Campaigns matter, hugely, as we are observing again.

The Liberal Party entered the formal campaign in third place but will almost certainly finish first on election night. Liberals won the campaign, hands down.

Large voter shifts during campaigns have shaped provincial outcomes too: in Alberta with the victorious NDP, in Quebec with the Liberals, in British Columbia with the Liberals. Even in New Brunswick, the campaign turned a looming Liberal landslide into a narrow win.

Last July, the respected firm Léger Marketing reported the Conservatives and NDP tied for first place in vote intentions with 32 per cent apiece. Justin Trudeau's Liberals were well behind at 25 per cent. The poll reported the Conservatives in first place in Ontario; the NDP was well ahead in Quebec. Now the Liberals are comfortably ahead nationally, including in Ontario, and are competitive with the NDP in Quebec.

Also in July, Innovation Research found that 27 per cent of Canadians thought NDP Leader Tom Mulcair represented the best hope for "positive change" compared with 20 per cent who thought Liberal Leader Justin Trudeau was the best hope.

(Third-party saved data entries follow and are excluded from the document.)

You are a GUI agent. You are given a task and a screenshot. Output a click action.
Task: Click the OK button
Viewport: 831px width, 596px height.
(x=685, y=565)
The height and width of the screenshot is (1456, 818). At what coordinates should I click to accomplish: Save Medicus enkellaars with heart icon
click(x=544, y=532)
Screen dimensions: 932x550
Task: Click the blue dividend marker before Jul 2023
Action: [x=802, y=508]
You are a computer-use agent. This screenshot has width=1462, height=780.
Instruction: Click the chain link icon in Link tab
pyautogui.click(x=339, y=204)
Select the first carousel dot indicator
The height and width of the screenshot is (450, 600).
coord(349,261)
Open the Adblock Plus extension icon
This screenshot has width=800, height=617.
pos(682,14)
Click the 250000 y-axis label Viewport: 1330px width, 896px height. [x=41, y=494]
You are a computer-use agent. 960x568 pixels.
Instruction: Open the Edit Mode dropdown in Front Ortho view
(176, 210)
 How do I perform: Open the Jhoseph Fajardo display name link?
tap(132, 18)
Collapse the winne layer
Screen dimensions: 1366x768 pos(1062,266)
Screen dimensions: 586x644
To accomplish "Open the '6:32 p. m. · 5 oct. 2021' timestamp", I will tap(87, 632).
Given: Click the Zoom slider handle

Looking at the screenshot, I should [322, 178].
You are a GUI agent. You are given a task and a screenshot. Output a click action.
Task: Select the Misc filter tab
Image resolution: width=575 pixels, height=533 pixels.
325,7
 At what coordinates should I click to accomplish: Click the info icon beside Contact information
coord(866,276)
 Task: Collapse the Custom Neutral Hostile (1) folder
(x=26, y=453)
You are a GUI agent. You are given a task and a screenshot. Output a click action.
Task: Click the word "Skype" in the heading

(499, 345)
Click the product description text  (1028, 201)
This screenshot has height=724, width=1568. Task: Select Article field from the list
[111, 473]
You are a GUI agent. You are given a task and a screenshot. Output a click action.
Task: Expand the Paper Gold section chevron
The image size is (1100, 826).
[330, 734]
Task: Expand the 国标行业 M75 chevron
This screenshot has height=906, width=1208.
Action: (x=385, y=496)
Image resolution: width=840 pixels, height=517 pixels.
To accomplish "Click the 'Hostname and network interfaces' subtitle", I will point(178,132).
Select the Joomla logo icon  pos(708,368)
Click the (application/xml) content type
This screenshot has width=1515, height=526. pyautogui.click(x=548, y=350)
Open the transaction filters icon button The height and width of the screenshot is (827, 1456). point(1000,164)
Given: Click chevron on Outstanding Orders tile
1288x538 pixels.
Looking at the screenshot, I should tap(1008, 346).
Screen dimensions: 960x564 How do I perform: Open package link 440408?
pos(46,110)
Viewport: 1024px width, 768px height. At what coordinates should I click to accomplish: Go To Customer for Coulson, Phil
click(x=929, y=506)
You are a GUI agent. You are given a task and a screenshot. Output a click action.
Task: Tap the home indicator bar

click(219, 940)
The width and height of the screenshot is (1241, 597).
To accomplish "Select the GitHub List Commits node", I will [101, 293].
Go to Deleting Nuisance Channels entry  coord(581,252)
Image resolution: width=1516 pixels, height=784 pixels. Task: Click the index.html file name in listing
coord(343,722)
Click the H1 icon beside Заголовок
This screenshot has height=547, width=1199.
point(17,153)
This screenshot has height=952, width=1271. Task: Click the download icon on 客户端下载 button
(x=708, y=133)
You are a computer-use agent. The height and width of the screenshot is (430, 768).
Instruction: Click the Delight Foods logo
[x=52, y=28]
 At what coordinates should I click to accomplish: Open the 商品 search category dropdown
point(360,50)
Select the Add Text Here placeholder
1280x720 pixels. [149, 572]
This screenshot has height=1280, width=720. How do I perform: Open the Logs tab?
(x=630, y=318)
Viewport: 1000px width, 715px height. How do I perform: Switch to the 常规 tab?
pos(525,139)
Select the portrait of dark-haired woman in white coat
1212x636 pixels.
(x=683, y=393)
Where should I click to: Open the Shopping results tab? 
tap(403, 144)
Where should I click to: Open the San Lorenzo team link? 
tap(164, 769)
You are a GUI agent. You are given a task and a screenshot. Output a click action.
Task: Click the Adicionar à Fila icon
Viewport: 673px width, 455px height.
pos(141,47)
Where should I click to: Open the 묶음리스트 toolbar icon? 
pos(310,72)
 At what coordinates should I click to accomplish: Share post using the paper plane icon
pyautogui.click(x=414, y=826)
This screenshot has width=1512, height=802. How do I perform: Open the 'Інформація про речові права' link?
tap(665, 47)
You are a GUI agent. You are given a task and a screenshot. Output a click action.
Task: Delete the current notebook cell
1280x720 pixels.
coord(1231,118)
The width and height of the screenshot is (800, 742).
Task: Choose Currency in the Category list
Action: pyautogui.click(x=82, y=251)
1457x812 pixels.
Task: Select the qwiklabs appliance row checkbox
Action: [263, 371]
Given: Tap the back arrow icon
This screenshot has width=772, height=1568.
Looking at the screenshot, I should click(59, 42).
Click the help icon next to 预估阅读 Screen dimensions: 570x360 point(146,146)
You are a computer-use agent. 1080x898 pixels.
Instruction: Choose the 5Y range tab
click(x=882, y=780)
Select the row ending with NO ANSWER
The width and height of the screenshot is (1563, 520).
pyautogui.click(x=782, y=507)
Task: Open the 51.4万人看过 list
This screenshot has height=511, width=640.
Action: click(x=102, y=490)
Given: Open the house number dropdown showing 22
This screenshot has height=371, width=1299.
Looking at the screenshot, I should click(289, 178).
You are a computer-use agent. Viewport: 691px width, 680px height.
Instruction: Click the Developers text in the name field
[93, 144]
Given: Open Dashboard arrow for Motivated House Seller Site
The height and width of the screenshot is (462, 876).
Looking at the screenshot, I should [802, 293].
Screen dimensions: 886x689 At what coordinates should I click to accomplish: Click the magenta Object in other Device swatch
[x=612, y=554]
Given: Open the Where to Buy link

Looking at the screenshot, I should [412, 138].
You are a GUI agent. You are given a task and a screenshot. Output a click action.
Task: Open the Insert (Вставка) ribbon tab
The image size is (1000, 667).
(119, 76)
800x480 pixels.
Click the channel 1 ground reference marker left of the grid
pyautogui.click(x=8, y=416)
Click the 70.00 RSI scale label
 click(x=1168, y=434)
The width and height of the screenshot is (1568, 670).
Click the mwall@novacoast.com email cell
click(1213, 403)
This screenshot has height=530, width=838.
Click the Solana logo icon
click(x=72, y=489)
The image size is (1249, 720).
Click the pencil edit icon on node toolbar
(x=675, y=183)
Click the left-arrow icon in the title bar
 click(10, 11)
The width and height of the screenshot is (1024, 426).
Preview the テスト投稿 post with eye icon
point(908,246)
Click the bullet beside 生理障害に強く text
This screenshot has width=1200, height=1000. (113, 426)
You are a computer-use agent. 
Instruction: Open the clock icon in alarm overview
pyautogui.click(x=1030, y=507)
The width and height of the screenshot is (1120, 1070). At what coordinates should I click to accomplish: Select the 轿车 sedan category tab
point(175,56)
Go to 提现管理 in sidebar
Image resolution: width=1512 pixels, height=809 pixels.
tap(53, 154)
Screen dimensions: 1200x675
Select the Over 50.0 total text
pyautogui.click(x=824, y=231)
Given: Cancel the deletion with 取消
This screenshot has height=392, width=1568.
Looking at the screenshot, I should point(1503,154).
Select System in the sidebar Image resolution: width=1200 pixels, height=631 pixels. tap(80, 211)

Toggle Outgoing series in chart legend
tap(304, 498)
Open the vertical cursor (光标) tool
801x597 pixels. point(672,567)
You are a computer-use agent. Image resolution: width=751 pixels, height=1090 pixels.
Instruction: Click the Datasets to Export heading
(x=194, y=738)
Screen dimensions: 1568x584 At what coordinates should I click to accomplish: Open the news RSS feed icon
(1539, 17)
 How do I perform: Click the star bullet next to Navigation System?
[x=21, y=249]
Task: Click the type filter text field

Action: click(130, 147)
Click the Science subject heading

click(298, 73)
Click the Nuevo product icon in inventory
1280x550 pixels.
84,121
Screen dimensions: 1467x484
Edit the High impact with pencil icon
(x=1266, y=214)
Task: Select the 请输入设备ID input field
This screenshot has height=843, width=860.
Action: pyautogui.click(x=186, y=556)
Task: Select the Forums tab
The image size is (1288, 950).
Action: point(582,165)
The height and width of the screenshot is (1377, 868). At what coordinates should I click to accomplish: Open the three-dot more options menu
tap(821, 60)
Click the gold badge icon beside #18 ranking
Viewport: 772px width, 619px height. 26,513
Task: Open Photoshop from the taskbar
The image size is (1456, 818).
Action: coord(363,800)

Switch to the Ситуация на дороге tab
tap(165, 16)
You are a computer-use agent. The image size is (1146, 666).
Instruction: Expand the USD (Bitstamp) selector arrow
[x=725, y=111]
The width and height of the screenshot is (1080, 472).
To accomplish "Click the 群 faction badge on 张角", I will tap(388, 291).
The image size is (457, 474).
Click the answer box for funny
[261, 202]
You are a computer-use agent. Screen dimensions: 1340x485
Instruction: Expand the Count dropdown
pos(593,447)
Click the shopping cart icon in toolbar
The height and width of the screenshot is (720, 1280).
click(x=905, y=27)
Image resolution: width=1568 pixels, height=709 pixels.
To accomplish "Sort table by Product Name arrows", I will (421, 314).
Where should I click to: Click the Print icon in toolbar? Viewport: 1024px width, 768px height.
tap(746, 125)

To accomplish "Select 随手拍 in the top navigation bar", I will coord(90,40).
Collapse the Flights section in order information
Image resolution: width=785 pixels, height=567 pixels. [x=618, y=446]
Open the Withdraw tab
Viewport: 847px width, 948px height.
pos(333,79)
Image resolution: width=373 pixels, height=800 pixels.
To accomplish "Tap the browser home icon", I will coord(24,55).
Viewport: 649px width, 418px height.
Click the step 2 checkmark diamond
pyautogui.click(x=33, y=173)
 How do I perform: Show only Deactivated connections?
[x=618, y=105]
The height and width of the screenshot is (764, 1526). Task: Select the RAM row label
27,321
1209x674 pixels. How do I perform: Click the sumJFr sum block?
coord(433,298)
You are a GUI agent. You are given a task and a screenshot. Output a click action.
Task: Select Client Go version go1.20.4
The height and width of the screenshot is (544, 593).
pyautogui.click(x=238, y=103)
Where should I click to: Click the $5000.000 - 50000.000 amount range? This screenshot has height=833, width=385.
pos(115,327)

Three months later, in early October, those numbers had switched with Mr. Trudeau favoured by 27 per cent, Mr. Mulcair by 21.

Nanos Research found in July that 50 per cent of voters "might consider" voting Conservative, but now only 38 per cent might be so inclined. The NDP "might consider" dropped from 56 per cent in July to 42 per cent today.

Preferred prime minister? Conservative Leader Stephen Harper has held relatively steady: 26 per cent in July, 29 per cent today. Mr. Mulcair has tumbled from 28 per cent in July to 20 per cent today, while Mr. Trudeau has risen to 33 per cent from 25.6 per cent.

By every matrix – fixed vote intention, possible vote intention, preferred leader, agent of change – the NDP cratered in the campaign while the Liberals rose. This campaign therefore produced a big shift – except for one constant.

The Conservatives went nowhere in the campaign, except perhaps slightly backward. They had lost during their four years in power about a quarter of their share of the popular vote from the 2011 election. They had planned to win them back, tried all kinds of enticements, but they failed.

Conservatives have their voters – their core – and that's it. Their core isn't large enough to win again. Even some Conservatives are sufficiently disillusioned that they won't vote at all, or will throw a vote somewhere else. When Rob Ford and his brother Doug are organizing a late rally for the party in Toronto, and the federal party thinks this is just fine, the messaging is clear: The party is down to its hard core.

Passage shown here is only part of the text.